The value obtained in theory was examined for the real conditions through simulations. A matrix was constructed using the lengths of deduplicated data and multiplier values. Since it is not feasible to simulate extremely large values such as 264 individually, appropriate regression models were developed for each multiplier value. Using these models, approximate cycle averages for large-scale data were calculated, yielding meaningful results.
As a result of the analysis, increasing the multiplier value and the length of the deduplicated data does not linearly enhance the speed or efficiency of the system, but instead causes the cycle average to converge exponentially toward 50%. On average, this corresponds to a fourfold increase in data transmission speed.
According to the formulation in
Table 5, when the multiplier technique with a factor of 8 is applied to a system that normally operates at 2 Mbit/s, the resulting transmission rate is as follows:
Minimum: 4 Mbit/s
Average: 8 Mbit/s
Maximum: 32 Mbit/s
In addition, the method’s multi-level signaling capability enhances spectral efficiency.
The fact that the proposed method can be utilized in both inter-system and intra-system communication broadens its range of applications and increases its usability across various environments.
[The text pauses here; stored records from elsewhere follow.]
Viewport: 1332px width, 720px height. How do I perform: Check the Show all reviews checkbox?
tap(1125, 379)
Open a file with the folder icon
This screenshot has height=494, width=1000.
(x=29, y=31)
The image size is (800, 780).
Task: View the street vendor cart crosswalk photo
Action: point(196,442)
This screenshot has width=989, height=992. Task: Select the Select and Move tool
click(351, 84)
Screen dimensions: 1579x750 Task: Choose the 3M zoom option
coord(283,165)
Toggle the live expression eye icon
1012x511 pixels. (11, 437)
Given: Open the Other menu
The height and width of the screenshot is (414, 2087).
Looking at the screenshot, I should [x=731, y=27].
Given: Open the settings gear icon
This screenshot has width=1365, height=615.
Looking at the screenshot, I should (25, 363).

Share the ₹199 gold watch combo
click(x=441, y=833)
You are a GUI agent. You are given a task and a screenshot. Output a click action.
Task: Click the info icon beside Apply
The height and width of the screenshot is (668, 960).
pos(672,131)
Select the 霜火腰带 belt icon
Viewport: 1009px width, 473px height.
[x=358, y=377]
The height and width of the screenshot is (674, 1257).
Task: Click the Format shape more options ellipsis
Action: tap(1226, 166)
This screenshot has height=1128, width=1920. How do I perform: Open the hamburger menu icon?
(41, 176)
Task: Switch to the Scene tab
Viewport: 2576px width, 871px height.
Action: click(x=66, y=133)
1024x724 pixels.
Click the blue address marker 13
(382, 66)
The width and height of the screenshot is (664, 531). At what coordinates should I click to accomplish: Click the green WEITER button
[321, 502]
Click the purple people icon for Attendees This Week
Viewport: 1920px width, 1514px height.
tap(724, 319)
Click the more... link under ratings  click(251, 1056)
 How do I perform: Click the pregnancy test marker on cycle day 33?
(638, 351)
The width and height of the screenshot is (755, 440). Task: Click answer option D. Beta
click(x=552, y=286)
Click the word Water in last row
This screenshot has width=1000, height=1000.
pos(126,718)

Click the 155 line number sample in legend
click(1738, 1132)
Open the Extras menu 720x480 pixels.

This flexibility enables efficient data transmission between different devices and systems, offering an effective solution for diverse communication scenarios.
While the method’s deduplication of the repetitive data improves speed, the possibility of repeating the data causes the transmission speed to be variable.
Unlike conventional line coding techniques where the clock signal is embedded within the encoded data, the multiplier technique employs a separate physical line to carry external clock information. This increases the system cost. Moreover, due to the use of multi-level signaling, the system is more susceptible to noise.
Since the focus of this study was to observe the details and effects of the technique, general-purpose components were used. In future work, an interface for high speeds will be developed using high-speed ADCs and adaptive filters in an ASIC or FPGA environment.